Les envols spectaculaires des AC 72 de la Coupe de l’America ont convaincu les derniers sceptiques. « Désormais, on ne regarde plus les bateaux de la même façon », note Denis Horeau, directeur de course du Vendée Globe et manager de la Little Cup 2015, qui aura lieu à Genève, pour la Fondation Hydros. En effet, pour les coureurs du large, tous les bateaux doivent et peuvent voler. Y compris les IMOCA, ces monocoques de 18,25 m et de 7 tonnes. © DR

Le premier à tenter de le démontrer sur l’eau est Armel Le Cleac’h avec son nouveau Banque Populaire. Sa mise à l’eau en avril consacre une vraie révolution dans la voile puisque cette bête de course est dotée, sur chaque bord, d’un foil de 2,50 m incurvé vers le ciel en lieu et place des longues dérives sabres qui équipent actuellement tous les IMOCA. Cette innovation majeure pourrait permettre à Le Cléac’h de gagner deux jours sur le record de 78 jours établi par François Gabart dans le Vendée Globe 2013. Les essais faits ces derniers mois sur un mini 6,50 m équipé de foils latéraux ont permis de tester plusieurs courbures et de juger de la plus performante. Celle retenue a « enregistré des gains de vitesse au largue de 2 à 3 nœuds », a précisé le skipper.

Armel Le Cleac‘h a testé différents modèles de plans porteurs sur un mini 6,50 m avant de dessiner ceux de son 60 pieds. © Yvan Zedda

Mais s’il est le premier sur l’eau, il ne va pas être le seul. Les cinq autres nouveaux 60 pieds qui sortent aussi des cartons du cabinet d’architecture VPLP-Verdier vont être équipés de ces appendices destinés à soulager la coque à certaines allures et donc à augmenter la vitesse par une diminution de l’immersion de la carène. Notons que déjà, le foil anglé des quilles pendulaires crée une poussée vers le haut (le tilt) estimée à un allégement d’au moins une tonne.
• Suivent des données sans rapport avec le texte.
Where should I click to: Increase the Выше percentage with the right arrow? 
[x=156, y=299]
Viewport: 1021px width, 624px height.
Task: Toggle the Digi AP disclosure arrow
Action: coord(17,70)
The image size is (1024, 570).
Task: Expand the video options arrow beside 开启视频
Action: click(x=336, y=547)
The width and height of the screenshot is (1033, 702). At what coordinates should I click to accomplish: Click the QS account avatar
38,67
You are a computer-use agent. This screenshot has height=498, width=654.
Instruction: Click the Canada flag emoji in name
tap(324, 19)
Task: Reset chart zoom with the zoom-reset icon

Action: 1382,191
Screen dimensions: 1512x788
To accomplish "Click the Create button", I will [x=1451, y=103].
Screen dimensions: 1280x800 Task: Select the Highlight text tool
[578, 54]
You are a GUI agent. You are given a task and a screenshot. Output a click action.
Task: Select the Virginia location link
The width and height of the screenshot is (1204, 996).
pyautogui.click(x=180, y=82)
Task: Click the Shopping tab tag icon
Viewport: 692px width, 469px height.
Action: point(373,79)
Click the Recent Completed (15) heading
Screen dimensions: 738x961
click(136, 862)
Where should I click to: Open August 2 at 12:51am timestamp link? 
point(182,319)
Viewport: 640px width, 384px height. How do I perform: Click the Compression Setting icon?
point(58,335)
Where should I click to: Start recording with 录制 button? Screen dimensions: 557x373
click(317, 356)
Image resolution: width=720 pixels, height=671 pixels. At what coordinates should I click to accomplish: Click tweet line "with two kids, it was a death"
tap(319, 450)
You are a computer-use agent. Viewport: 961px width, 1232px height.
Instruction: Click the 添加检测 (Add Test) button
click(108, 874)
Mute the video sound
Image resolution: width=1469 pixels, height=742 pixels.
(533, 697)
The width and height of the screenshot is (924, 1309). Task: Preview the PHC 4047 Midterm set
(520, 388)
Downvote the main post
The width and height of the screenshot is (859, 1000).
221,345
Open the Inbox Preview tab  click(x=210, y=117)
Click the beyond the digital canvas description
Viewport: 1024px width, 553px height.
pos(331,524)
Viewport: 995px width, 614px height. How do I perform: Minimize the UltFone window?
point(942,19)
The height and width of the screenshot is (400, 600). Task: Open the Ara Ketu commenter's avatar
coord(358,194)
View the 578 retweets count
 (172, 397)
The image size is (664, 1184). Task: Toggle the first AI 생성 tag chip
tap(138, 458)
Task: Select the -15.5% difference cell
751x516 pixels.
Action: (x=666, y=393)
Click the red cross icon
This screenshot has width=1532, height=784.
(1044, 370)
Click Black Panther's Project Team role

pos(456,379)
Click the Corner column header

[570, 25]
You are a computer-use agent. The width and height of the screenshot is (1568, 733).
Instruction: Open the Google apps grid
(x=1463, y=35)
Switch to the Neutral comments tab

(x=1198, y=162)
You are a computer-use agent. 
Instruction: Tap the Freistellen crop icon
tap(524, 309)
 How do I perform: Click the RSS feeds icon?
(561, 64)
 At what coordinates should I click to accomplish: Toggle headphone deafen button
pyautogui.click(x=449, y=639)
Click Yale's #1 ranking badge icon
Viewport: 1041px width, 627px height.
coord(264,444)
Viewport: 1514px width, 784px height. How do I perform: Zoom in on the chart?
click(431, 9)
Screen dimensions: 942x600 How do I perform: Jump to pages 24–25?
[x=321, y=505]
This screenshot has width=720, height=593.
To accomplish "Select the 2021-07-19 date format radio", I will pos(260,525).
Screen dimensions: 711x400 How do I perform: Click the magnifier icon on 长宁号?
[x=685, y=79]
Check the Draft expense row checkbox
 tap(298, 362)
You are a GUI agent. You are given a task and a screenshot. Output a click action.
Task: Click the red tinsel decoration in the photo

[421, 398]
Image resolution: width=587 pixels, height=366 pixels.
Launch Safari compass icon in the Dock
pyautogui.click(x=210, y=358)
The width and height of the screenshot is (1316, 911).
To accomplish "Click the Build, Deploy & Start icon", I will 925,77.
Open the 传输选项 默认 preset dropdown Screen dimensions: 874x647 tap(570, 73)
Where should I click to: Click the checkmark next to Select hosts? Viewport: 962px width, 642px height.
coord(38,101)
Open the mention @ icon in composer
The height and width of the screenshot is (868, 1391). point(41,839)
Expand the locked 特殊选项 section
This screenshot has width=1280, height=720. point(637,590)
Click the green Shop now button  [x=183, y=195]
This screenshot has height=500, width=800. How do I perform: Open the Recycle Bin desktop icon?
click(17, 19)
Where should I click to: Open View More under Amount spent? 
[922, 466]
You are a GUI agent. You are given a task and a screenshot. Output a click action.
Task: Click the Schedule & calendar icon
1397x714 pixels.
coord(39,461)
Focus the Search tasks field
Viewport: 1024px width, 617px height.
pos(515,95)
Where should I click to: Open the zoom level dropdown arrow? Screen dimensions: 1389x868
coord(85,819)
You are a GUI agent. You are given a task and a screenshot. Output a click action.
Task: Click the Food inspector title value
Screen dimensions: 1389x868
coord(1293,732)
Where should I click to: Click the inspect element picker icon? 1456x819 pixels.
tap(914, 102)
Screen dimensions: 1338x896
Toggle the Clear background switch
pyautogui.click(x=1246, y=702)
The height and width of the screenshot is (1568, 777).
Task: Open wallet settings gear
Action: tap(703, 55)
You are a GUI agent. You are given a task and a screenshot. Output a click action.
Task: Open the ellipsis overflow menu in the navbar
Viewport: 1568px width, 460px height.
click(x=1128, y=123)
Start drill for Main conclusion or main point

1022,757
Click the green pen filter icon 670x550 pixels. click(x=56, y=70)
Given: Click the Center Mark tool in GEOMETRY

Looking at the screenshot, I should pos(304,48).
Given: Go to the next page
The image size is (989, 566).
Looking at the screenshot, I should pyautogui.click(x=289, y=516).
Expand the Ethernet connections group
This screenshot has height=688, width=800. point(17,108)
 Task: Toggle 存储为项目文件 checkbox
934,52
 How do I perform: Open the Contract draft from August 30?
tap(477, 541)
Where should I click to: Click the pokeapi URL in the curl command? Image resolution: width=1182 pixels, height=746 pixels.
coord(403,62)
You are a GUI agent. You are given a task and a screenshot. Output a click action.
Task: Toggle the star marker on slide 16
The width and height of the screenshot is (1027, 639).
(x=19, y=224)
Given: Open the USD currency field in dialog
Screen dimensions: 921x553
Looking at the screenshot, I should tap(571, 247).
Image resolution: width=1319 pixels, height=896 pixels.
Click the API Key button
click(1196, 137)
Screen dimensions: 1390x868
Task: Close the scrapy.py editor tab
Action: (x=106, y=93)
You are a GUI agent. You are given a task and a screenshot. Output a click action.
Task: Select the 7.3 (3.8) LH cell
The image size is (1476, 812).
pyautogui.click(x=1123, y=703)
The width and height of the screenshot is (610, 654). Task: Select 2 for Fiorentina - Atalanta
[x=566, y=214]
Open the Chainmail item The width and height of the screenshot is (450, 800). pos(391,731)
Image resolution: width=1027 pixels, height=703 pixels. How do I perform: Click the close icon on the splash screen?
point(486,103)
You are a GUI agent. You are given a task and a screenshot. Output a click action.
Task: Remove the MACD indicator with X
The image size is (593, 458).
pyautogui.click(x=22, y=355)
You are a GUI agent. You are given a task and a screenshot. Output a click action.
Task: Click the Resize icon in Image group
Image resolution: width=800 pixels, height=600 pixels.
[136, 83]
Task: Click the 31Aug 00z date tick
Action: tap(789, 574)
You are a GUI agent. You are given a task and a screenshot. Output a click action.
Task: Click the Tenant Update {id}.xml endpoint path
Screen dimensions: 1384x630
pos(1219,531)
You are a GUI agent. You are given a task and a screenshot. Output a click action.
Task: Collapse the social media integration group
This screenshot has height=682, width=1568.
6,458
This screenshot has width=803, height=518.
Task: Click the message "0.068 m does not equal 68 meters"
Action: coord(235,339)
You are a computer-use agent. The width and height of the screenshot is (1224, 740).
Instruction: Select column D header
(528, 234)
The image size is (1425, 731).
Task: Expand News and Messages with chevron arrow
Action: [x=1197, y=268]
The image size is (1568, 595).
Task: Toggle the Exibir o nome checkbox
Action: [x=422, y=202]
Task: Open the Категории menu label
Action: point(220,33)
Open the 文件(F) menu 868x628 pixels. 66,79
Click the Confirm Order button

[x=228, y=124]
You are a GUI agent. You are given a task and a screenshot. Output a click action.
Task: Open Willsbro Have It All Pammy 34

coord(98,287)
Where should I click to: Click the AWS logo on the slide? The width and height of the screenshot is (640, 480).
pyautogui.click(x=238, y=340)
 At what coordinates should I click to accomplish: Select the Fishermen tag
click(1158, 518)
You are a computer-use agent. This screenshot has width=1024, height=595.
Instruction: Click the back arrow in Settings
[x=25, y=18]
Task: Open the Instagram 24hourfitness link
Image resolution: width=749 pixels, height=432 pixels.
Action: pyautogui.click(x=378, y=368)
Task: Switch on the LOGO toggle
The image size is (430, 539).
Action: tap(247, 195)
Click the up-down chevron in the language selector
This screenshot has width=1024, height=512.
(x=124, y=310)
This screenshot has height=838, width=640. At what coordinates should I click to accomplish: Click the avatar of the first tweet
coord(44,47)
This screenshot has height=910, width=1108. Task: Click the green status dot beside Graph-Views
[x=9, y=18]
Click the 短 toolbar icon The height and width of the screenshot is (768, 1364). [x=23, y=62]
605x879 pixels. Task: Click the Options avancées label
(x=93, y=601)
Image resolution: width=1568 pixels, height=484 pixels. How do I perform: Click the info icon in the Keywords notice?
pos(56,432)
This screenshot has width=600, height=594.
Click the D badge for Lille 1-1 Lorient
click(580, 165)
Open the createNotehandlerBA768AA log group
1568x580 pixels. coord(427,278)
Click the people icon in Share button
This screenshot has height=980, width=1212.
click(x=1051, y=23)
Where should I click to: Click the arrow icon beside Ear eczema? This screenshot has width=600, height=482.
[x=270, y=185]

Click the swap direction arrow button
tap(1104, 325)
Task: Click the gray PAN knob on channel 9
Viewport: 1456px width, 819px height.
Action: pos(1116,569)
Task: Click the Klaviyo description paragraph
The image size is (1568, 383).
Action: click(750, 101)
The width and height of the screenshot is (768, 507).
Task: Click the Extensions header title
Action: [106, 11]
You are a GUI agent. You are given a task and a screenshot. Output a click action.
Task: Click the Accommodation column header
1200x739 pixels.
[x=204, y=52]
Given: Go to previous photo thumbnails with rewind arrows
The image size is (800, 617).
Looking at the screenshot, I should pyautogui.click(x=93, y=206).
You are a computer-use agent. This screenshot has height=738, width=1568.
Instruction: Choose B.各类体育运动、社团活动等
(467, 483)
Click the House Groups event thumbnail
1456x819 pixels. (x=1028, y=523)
A partir de là, « la continuité de cette démarche a été de travailler sur les foils pour gagner le moment de redressement perdu par la quille », souligne-t-on chez VPLP. « Les architectes nous ont proposé ces plans porteurs issus de leur expérience de la Coupe de l’America », expliquait le marin breton, lors de la présentation, fin janvier, de son Banque Populaire VIII. L’homme n’a pas digéré ses deux deuxièmes places dans les deux derniers Vendée. Son sac posé à terre, il s’est ingénié à convaincre son sponsor d’y retourner avec un bateau neuf, optimisé à partir des connaissances technologiques les plus pointues. « Le projet était prêt pour la sortie de la nouvelle jauge IMOCA », raconte l’architecte Vincent-Lauriot-Prévost dont le cabinet travaille en parallèle sur Safran, Hugo Boss, St-Michel-Virbac, Edmond de Rothschild et Vento Di Sardegna. Cette nouvelle jauge a modifié la philosophie de cette classe open en imposant mâts et quilles identiques à tous les bateaux. Elle a été adoptée par les 20 skippers membres de l’IMOCA et est entrée en vigueur le 1er janvier. Elle laisse en revanche la liberté de choix et de créativité pour les cinq appendices autorisés. « Une souplesse appréciable », nous commente Bernard Stamm depuis le milieu de l’océan Indien où il naviguait, fin janvier, en tête de la Barcelona Race avec Jean Le Cam. Le skipper suisse avoue n’avoir pas le budget pour le Vendée Globe en 2016. Pas directement concerné, il se félicite néanmoins que « certains se lancent dans cette innovation. C’est une grande avancée. Reste l’inconnue des mers du Sud. Comment ces foils vont-ils se comporter dans la longue houle ? », s’interroge le skipper de Cheminées Poujoulat. Car ces plans latéraux vont être incroyablement sollicités.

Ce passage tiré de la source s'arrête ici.